Para entrar en el juego de lo múltiple (de lo no Uno), los procesos de identidad y lenguaje deben ser porosos y flexibles, híbridos.  Cuando nos encontramos, por ejemplo, con el discurso de los líderes mapuche que defienden el conflicto armado, prevalece (al menos, para mí) el tono autoritario, patriarcal, de un discurso que se apropia de la representación para conducir intransigentemente las identidades hacia un desenlace prefigurado. Lo mapuche opera ahí como fundamento absoluto de una identidad cuyo destino histórico (revolucionario) se encontraría trazado de modo rectilíneo (de la resistencia al levantamiento; del levantamiento armado a la liberación nacional), sin intersecciones ni giros de por medio, sin oportunidades para que lo múltiple desvíe el curso de lo Uno que captura el discurso del amo (de la verdad, de la razón, del poder).  Me parece que el tipo de discurso fundamentalista-radicalista, de una verdad iluminada sobre el desenlace de la lucha mapuche en su versión armada, no ofrece chance para que las identidades (mapuche y no mapuche) se beneficien de los efectos de frontera que bordean, en cada cultura, la identidad y la diferencia que se encuentran siempre en tránsito. Cuando Elisa defiende la plurinacionalidad (un término clave en la redefinición del Estado que establece la propuesta de nueva Constitución), lo hace evocando lo que ella llama “un punto intermedio” para que lo indígena dialogue con lo no indígena: un “punto intermedio” que señala una vía hacia la “autodeterminación”, para que determinados sujetos y territorios deliberen y consensuen su estatuto político no como algo pretrazado, sino como algo móvil y en construcción, abierto a las coyunturas que modifican los campos de fuerza, liberando puntos y líneas que pueden interrumpir o hacer bifurcar los diagramas del poder. El “dialogismo” que reivindica Elisa se opone al esquema maniqueo del enfrentamiento absoluto: ella no busca expulsar a la Otredad hacia un afuera donde no le quede otra que ser vivida como un bastión infranqueable según una lógica dual y separatista. El “dialogismo” del lenguaje y las identidades elude la representación binaria del antagonismo para forjar estrategias del entre-medio que son la condición de una política de la multiplicidad. 

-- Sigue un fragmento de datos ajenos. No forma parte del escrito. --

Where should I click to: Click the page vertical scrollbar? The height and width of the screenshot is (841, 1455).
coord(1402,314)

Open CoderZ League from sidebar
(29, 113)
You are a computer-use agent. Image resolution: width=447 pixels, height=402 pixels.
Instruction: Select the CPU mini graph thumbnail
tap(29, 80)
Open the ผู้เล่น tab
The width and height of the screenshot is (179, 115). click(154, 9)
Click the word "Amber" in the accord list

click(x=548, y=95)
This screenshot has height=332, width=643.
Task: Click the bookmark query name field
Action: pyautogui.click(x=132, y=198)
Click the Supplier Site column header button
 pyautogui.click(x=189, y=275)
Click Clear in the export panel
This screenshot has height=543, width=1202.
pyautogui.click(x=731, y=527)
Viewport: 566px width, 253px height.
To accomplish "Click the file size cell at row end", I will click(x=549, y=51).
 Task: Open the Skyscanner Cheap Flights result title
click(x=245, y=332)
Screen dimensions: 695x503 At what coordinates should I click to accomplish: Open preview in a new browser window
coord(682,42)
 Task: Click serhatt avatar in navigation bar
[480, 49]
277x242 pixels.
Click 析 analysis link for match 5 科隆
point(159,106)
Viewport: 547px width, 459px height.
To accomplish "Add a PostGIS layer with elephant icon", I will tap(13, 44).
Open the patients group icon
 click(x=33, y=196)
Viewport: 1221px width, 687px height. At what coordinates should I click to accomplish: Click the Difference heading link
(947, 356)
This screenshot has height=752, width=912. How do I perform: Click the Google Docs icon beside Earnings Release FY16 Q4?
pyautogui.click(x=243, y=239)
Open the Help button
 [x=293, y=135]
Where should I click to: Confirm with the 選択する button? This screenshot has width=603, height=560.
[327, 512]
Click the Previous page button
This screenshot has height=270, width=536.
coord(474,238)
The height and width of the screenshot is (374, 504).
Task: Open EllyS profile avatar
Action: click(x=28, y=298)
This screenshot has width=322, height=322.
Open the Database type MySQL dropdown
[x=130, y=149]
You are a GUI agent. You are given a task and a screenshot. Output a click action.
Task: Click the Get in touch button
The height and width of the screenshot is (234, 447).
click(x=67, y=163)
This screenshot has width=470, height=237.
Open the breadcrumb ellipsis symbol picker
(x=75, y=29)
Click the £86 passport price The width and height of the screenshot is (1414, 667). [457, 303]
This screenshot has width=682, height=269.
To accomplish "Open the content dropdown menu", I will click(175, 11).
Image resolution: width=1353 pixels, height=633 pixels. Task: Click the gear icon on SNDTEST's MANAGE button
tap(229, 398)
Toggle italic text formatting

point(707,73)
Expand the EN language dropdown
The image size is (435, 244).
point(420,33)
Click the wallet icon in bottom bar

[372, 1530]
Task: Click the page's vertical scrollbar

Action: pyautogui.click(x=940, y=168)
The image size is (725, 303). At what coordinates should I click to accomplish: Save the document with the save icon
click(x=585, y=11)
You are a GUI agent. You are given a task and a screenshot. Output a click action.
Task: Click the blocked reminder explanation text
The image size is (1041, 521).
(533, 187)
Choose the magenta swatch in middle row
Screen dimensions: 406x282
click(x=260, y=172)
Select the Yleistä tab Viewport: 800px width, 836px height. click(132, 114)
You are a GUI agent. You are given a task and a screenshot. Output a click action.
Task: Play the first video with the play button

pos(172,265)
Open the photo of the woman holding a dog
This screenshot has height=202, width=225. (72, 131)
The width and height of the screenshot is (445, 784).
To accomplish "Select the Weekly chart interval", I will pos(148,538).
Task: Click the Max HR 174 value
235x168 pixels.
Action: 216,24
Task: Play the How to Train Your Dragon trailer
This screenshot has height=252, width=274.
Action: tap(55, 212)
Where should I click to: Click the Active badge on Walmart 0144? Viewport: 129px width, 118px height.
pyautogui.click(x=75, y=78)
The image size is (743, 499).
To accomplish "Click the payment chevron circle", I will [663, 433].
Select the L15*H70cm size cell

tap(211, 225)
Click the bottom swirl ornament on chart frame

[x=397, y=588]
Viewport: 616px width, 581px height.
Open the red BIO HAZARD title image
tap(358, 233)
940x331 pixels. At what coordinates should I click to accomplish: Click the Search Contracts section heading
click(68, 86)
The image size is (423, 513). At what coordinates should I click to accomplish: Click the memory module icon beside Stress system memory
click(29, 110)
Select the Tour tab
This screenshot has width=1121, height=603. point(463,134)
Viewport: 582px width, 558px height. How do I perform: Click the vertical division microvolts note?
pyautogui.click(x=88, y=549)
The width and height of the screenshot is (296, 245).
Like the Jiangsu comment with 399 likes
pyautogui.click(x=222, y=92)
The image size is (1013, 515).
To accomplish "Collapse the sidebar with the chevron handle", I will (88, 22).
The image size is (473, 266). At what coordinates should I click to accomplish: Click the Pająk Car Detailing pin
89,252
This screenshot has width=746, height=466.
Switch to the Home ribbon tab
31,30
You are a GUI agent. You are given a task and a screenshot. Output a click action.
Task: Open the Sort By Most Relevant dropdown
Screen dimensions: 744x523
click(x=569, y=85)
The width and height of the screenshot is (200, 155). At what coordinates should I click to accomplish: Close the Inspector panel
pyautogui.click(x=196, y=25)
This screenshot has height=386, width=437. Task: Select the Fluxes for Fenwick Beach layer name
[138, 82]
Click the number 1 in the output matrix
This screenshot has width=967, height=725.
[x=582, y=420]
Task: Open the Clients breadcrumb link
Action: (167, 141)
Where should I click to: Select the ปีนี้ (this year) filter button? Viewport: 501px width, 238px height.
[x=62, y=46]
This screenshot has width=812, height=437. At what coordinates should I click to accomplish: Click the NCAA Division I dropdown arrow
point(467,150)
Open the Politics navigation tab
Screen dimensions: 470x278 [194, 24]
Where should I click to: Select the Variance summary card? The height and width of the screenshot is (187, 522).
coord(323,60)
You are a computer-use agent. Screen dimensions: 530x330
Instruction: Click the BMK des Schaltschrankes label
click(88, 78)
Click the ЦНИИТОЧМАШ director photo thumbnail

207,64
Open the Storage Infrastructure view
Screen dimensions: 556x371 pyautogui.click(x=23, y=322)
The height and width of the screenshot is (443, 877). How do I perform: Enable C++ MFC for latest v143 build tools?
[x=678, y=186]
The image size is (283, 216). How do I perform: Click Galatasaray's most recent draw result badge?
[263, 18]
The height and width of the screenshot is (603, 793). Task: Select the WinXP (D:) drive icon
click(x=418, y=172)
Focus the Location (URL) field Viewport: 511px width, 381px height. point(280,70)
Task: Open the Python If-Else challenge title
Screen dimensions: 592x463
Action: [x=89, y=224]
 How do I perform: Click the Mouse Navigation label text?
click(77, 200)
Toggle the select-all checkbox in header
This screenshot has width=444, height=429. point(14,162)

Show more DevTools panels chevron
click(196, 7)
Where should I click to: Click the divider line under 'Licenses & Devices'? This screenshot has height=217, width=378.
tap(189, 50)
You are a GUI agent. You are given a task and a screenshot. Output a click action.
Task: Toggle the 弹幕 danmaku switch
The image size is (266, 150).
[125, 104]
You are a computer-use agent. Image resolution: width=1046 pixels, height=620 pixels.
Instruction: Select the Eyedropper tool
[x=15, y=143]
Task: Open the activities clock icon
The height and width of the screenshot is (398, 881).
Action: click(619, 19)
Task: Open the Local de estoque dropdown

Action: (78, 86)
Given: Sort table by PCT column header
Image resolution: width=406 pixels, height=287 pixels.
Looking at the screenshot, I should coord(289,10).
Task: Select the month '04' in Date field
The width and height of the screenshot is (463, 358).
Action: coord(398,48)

Elisa ha hablado de “arremetida femenina” como una fuerza orientada a “cambiar las reglas del juego” que dominan los escenarios del poder. Ella ha usado lo mapuche y lo femenino-feminista como formas resistentes (pero no por ello endurecidas) de plantear identidades dialógicas. Ha usado el lenguaje para invitar a formular identidades que se muestren sensibles a las expresiones de lo no homogéneo, de lo plural-contradictorio, de lo disímil, de lo ambivalente, de todo lo que se resiste al encuadramiento autoritario de verdades y fundamentos irreductibles que adscriben la lógica del Uno-de lo Uno.  El feminismo, en tanto vector de una nueva subjetividad política y crítica, no podría sino estar del lado de la multiplicidad como una suma hecha de cruces y travesías. Cuando a Elisa le preguntaron recientemente por el destino del plebiscito sobre la nueva Constitución, ella dijo: “Sí, el pueblo va a acompañar, los territorios van a acompañar, los jóvenes van a acompañar, las mujeres van a acompañar, porque estamos incorporando los derechos de las mujeres, estamos incorporando los derechos de los jóvenes, estamos incorporando los derechos de las regiones. Y somos más”. Así lo había ya planteado la agrupación Mujeres por la vida en los ochenta, bajo la dictadura militar: “No más porque ‘somos más’”. En el caso de nuestra actualidad, de nuestro futuro próximo, tendríamos que insistir: “No +” (No + al bloqueo neoliberal de las transformaciones democratizadoras), porque “somos más”. Y “somos más” no sólo numéricamente, sino porque desplegamos, desde la articulación feminista, una potencia de multiplicidad expresiva que desborda cualquier contenido prefijado (incluso el que le quieren dar los partidos políticos al “Apruebo”), haciendo proliferar horizontalmente las diferencias.